Architecture

Xooctory is designed to address usual continuous integration features with an architecture supporting massive scalability.

Massive scalability doesn't mean that Xooctory is designed for outstanding performance but rather that xooctory is able to be deployed on several nodes with as few interaction as possible between the nodes.

Before going further, let's introduce some of the key concepts used in xooctory.

Concepts

node
a device with node resources connected to a network (see wikipedia definition)
node resources
physical device resources (CPU, memory, disk, network, ...)
job
a process which requires node resources to run
job plan
what (job resource), when (job plan controller) and how (job procedure) to launch a job.

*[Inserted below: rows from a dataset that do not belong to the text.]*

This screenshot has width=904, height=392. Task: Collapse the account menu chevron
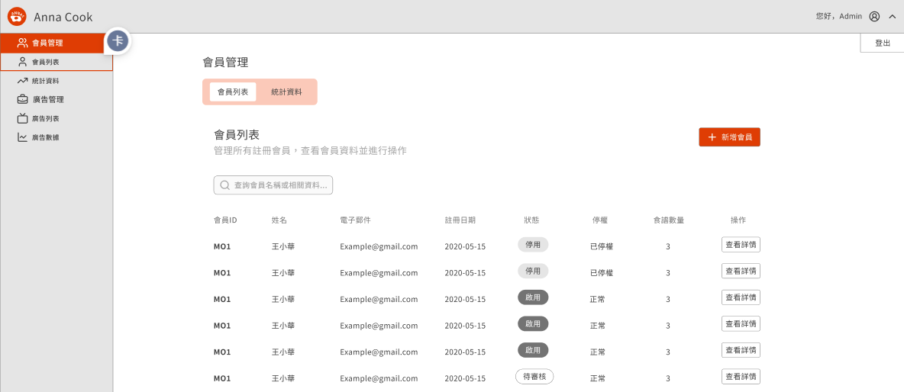coord(892,16)
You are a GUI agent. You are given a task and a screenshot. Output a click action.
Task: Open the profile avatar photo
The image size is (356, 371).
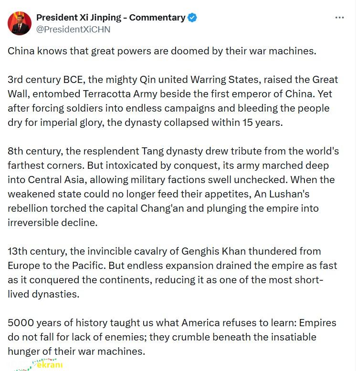(20, 23)
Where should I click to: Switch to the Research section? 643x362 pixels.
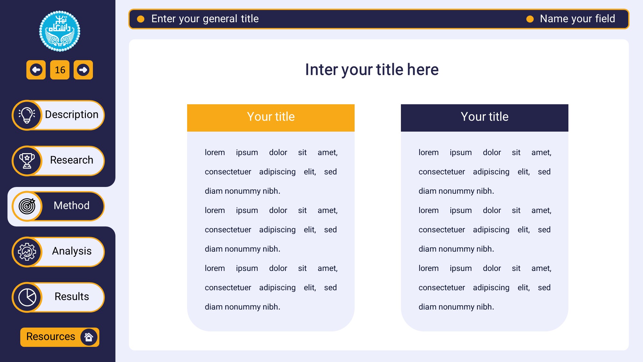coord(71,160)
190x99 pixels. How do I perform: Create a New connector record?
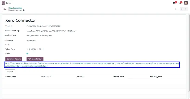(5, 9)
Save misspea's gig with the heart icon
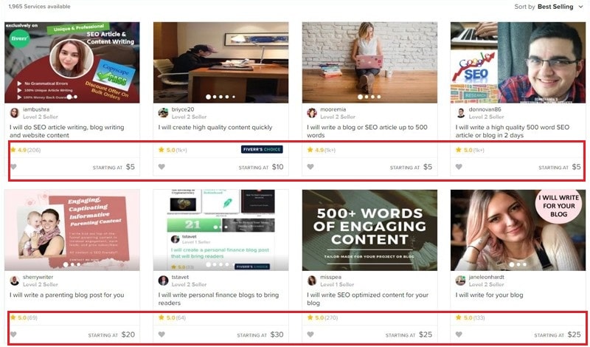 tap(310, 334)
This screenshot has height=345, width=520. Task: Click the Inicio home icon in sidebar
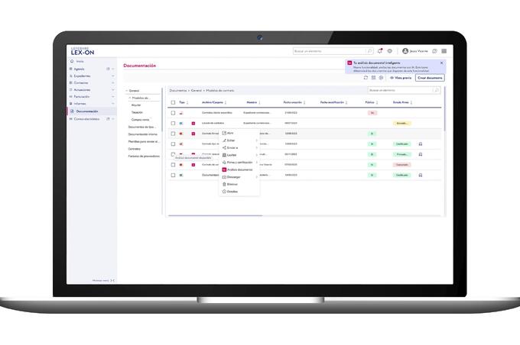coord(72,61)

A job plan is responsible to know what a job is about (eg a project at the subversion URL xxx), when to launch it (eg on SCM change and commons-foo-1.1-SNAPSHOT new builds), and how to process the job (eg checkout sources from SCM and launch maven deploy).
job executor
a component running on a node, which has the capacity of acquiring device resources on this node to perform a job when the system decides
dispatcher
a component running on a node to which the system submit job requests, and which then dispatch these requests to job executors, depending on executors availability, job and executors affinity, and job dependencies
persistent store
a centralized location where data about the system can be accessed and updated. Some components in the system only access information, while others make modifications.
web user interface
a component used to provide a web UI to the system
enterprise service bus
an ESB is a bus where events are sent and listened. Xooctory architecture is an event driven architecture (EDA) which heavily relies on messages exchanged on the ESB
plugin
xooctory defines a core architecture in which the actual implementation of how and when to build projects is provided through plugins: components which can be added or removed to the system without damaging its health.
As you can see the concepts used in xooctory are not directly related to a build or continuous integration system. Indeed xooctory architecture has been designed to address more generic problems than only builds, and you can use xooctory to distribute any kind of jobs. However the out of the box features of xooctory are mostly dedicated to continuous integration at the time being.

Overview


This simple schema shows how job plan, dispatcher and executor relates to each other. A job plan submit job requests to a dispatcher (which may be shared by several job plan), which in turn dispatch these requests to job executors, which may be on the same machine or not.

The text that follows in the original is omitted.